**ASSIGNED TASK:**
Under this line is some data; print exactly the lines from the one containing "This screenshot has width=1512, height=790." through its last line, without pictures.

(Collected data)

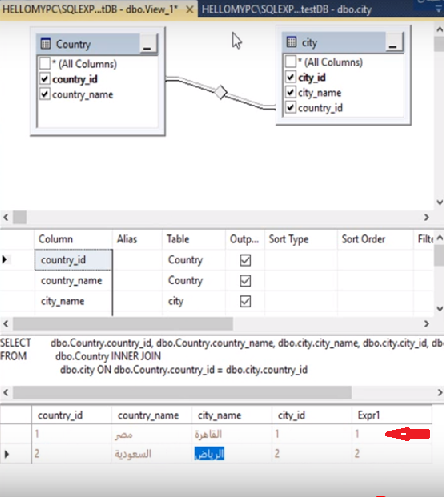Viewport: 444px width, 497px height.
Task: Click the Sort Type column header
Action: click(x=289, y=239)
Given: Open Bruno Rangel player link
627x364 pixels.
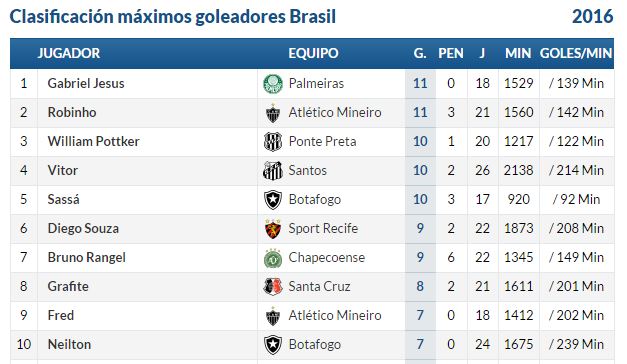Looking at the screenshot, I should (x=87, y=257).
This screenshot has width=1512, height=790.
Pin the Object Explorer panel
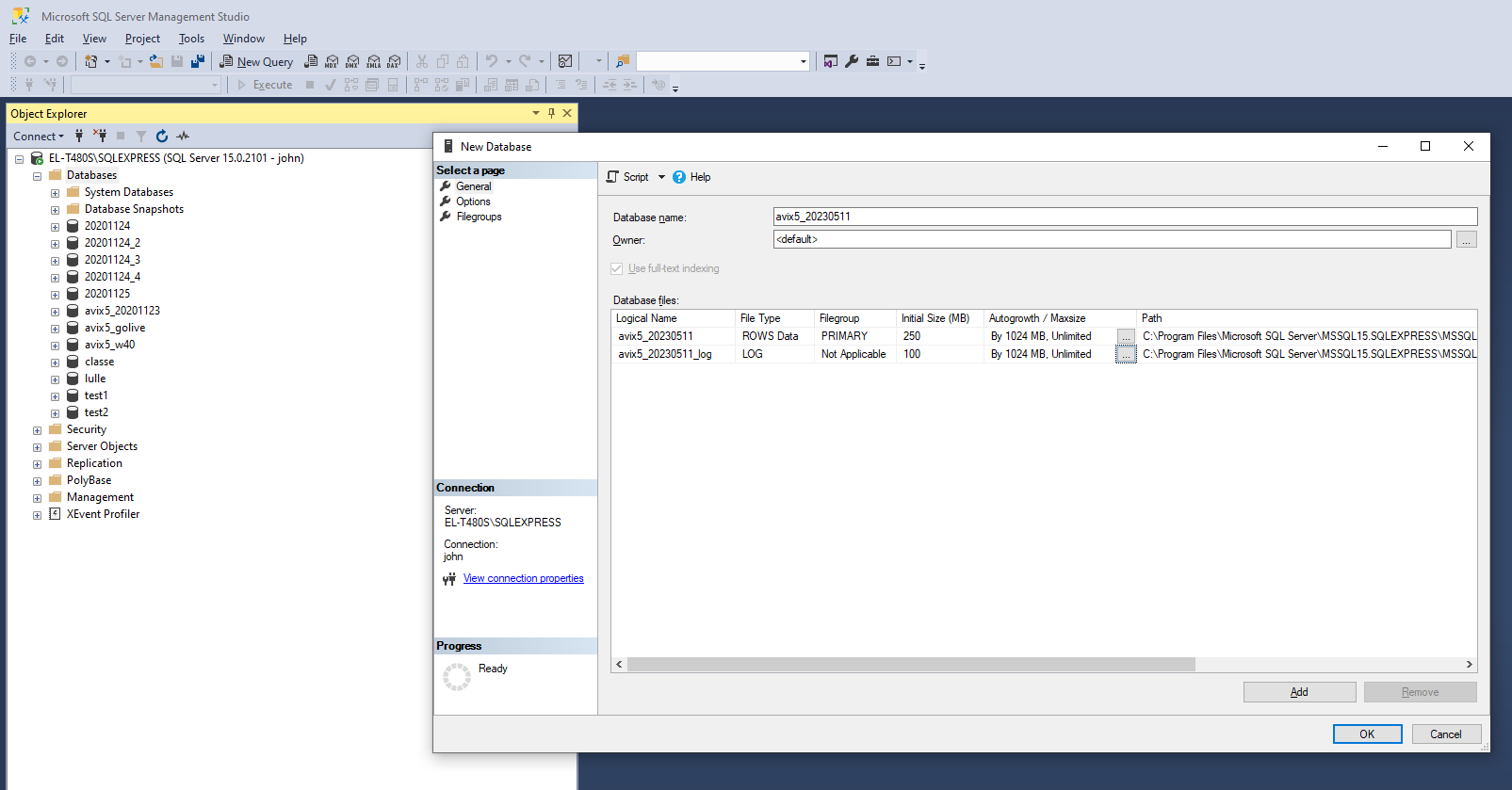click(x=551, y=113)
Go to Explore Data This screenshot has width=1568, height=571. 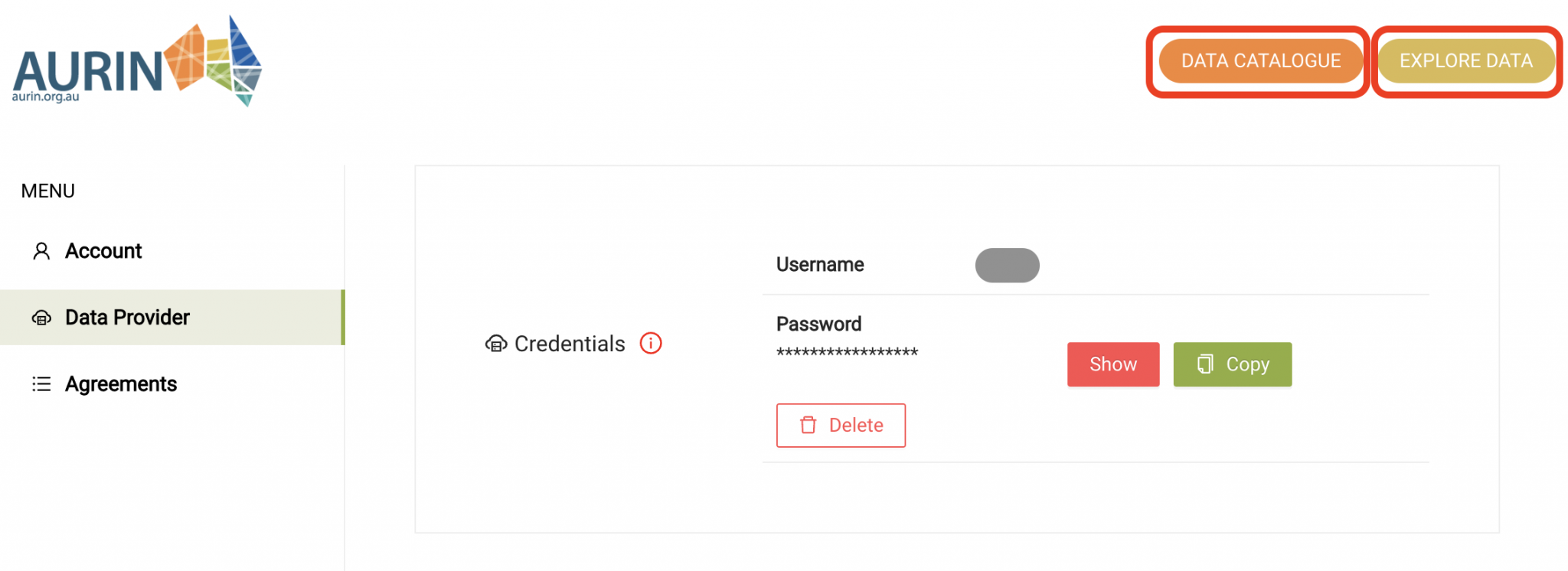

**YOUR RESPONSE:**
This screenshot has width=1512, height=790.
Pin the Object Explorer panel
click(x=551, y=113)
Go to Explore Data This screenshot has width=1568, height=571. 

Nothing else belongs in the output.